Written problem 1: From the entries below, print the lines beginning with the one containing "Task: Toggle the 프레임 1 전파 checkbox" and continuing through the one containing "The width and height of the screenshot is (1456, 819).", reproducing them without any change.

Source excerpt:
# # # #

I was pretty startled when I realised this will be our 17th harvest at Durbanville Hills - followed by the staggering realisation that in 2018 we shall be celebrating our 20th vintage! I’m not alone in my surprise. The response of everyone I mention this to, is the same: “How’s that possible? The place has just been built!” To me, it feels like yesterday when tankers filled with cement trundled up the hill from the cement quarries below.
   
And suddenly I realised we'd missed a major marketing opportunity: To tell the world that the unique terroir of our area is cemented into the very walls of our cellar; that for the grapes arriving here it is like a home-coming, a return to the very soil they had been plucked from! (OK, not quite, but you know what I mean.) And to see how our young wines are flourishing as they develop in synergy with the surrounding walls (why do I think my imagery is getting rather confused at this point?).    

       

SO WHAT DO WE EXPECT?

# # # #

Dataset excerpts:
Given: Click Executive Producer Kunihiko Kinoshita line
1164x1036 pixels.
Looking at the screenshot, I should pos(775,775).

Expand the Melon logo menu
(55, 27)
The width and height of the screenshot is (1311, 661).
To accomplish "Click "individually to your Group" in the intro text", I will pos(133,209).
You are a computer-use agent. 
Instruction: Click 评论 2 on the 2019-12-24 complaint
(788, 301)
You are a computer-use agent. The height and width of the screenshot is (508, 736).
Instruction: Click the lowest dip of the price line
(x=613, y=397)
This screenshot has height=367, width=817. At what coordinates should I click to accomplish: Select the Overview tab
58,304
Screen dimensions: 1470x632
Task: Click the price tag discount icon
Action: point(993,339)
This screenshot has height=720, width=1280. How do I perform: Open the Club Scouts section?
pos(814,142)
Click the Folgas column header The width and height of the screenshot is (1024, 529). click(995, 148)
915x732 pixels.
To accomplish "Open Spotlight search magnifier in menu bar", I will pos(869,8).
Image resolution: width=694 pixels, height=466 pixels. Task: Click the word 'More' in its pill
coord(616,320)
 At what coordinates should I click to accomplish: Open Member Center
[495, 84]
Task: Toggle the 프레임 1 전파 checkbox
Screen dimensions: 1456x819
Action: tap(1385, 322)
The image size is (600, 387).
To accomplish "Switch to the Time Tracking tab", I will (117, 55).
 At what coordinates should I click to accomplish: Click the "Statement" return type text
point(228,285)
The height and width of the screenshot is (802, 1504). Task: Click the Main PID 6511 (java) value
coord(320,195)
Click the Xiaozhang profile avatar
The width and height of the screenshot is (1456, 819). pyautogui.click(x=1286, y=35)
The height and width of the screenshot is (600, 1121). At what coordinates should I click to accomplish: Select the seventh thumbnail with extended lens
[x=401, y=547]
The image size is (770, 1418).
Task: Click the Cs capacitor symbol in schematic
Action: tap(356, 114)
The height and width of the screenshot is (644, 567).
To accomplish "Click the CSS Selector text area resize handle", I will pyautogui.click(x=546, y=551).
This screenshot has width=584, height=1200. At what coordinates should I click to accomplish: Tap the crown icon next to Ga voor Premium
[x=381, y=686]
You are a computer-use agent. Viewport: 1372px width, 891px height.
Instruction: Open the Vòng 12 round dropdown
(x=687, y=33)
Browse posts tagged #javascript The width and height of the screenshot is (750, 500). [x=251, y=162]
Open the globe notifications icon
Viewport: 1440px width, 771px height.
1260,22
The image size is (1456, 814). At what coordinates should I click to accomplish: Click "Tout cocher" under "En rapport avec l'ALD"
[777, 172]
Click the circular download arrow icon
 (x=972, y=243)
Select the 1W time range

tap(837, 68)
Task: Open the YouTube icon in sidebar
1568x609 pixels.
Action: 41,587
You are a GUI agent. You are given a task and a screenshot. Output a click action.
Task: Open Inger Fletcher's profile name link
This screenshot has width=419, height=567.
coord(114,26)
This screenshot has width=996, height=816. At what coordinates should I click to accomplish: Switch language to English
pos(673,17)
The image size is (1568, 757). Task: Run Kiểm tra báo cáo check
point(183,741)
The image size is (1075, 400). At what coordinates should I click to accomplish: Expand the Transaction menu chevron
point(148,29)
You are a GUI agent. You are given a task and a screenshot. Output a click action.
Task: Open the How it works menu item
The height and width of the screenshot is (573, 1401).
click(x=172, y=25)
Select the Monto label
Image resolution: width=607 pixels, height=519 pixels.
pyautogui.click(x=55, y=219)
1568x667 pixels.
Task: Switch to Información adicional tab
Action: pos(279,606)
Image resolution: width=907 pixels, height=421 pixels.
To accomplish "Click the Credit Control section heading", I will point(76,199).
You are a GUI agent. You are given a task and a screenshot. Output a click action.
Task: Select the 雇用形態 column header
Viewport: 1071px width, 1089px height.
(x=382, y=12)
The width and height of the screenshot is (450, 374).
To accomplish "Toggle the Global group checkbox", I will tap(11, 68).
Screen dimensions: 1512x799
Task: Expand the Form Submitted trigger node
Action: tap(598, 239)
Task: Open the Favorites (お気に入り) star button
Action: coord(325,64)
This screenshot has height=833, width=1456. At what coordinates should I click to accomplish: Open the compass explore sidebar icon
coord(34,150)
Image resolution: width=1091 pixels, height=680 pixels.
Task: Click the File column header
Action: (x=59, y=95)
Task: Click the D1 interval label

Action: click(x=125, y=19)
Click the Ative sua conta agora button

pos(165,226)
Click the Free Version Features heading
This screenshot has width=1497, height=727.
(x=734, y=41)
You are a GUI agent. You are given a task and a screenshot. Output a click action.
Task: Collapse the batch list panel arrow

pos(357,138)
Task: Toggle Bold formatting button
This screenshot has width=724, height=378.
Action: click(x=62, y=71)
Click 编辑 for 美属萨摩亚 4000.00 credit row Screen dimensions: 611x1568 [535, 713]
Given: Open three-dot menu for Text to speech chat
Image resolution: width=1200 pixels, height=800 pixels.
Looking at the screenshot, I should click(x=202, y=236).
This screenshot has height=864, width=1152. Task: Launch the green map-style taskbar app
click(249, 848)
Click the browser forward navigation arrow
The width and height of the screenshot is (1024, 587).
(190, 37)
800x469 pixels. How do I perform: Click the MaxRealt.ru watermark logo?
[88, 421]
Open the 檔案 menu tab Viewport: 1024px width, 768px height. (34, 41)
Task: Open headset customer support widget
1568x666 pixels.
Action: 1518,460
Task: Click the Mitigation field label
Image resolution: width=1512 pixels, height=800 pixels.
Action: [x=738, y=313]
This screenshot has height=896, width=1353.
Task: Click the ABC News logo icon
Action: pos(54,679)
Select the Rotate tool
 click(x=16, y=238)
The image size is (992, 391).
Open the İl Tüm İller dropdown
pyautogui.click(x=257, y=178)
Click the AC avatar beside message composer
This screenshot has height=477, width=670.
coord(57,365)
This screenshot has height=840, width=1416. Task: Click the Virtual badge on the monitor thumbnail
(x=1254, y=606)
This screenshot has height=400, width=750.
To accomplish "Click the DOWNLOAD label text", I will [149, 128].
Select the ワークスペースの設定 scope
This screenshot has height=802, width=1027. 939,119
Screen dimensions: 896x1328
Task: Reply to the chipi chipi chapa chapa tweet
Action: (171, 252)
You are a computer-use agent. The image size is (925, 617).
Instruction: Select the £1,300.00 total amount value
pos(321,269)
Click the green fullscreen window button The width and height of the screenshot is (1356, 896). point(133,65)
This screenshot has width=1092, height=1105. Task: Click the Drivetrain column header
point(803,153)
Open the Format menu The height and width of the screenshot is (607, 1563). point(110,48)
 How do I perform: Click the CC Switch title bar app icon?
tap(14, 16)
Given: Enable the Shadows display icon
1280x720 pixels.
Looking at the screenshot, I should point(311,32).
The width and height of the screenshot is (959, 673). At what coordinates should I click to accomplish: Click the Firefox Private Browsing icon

# # # #

Written problem 2: In the passage about Durbanville Hills, in which year will the 20th vintage be celebrated?

Written solution 1:
Task: Toggle the 프레임 1 전파 checkbox
Screen dimensions: 1456x819
Action: tap(1385, 322)
The image size is (600, 387).
To accomplish "Switch to the Time Tracking tab", I will (117, 55).
 At what coordinates should I click to accomplish: Click the "Statement" return type text
point(228,285)
The height and width of the screenshot is (802, 1504). Task: Click the Main PID 6511 (java) value
coord(320,195)
Click the Xiaozhang profile avatar
The width and height of the screenshot is (1456, 819). pyautogui.click(x=1286, y=35)

Written solution 2: 2018